Reported failures included fabricated papers and citations attributed to real scientists, plausible-looking articles on subjects that do not exist, and "wiki" entries for made-up concepts. Michael Black, director of the Max Planck Institute for Intelligent Systems, wrote that the model produced text that was "wrong or biased but sounded right and authoritative," and called it dangerous because such output could pollute the scientific record [2]. The model also returned confident answers to pseudo-scientific or harmful prompts in some cases, while declining others. Cognitive scientist Gary Marcus and several other researchers amplified the criticism [2][3].
The core objection was not that Galactica made mistakes (all language models do) but the framing. Promotional language suggested the model could generate literature reviews, wiki articles, and papers, which invited users to treat a research demo as a finished product and to trust output that looked like vetted science but was not. Meta's chief AI scientist Yann LeCun, who had promoted the demo, defended the work, but on 17 November the team took the demo offline. The Papers with Code account said it had paused the demo and appreciated the community's feedback [2][3][7]. The paper, the model weights, and the code stayed available [6].
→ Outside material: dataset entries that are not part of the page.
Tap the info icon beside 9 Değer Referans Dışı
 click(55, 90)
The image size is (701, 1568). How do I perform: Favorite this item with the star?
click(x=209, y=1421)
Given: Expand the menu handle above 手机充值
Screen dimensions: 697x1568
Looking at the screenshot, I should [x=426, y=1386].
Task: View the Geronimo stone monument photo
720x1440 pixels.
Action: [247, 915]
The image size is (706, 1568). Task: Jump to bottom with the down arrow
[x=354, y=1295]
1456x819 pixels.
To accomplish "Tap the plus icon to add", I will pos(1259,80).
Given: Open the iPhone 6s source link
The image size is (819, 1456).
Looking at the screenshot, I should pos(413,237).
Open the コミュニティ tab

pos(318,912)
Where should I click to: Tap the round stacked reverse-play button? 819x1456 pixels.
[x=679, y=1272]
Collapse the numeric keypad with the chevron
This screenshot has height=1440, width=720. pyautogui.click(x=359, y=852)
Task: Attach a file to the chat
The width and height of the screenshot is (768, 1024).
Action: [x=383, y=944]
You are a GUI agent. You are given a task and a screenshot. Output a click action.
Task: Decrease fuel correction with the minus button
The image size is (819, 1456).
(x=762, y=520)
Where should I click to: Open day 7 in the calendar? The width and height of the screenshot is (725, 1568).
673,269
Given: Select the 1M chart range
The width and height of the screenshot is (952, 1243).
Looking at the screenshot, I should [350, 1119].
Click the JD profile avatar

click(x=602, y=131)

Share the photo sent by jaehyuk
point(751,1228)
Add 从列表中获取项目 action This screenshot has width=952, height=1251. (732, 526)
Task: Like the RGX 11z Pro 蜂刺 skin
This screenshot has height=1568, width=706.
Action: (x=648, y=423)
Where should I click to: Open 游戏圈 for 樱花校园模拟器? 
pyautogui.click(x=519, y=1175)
The model weights were released on the Hugging Face Hub in all five sizes under a non-commercial license (CC BY-NC 4.0), and the inference code (the galai library) was open-sourced under Apache 2.0 [6][5]. Third parties later produced fine-tuned variants, such as instruction-tuned versions of the 30B model.
Galactica's reception influenced how Meta released later models. Members of the team, including Ross Taylor, have said the experience shaped the more cautious, research-framed launch of LLaMA in early 2023, with clearer documentation of limitations and a gated release to researchers rather than an open public demo [4][5]. The episode is now commonly cited in discussions of scientific LLMs as a case study in two things at once: the technical limits of factual reliability in generative models, and the gap between how a model is presented and how the public will use it.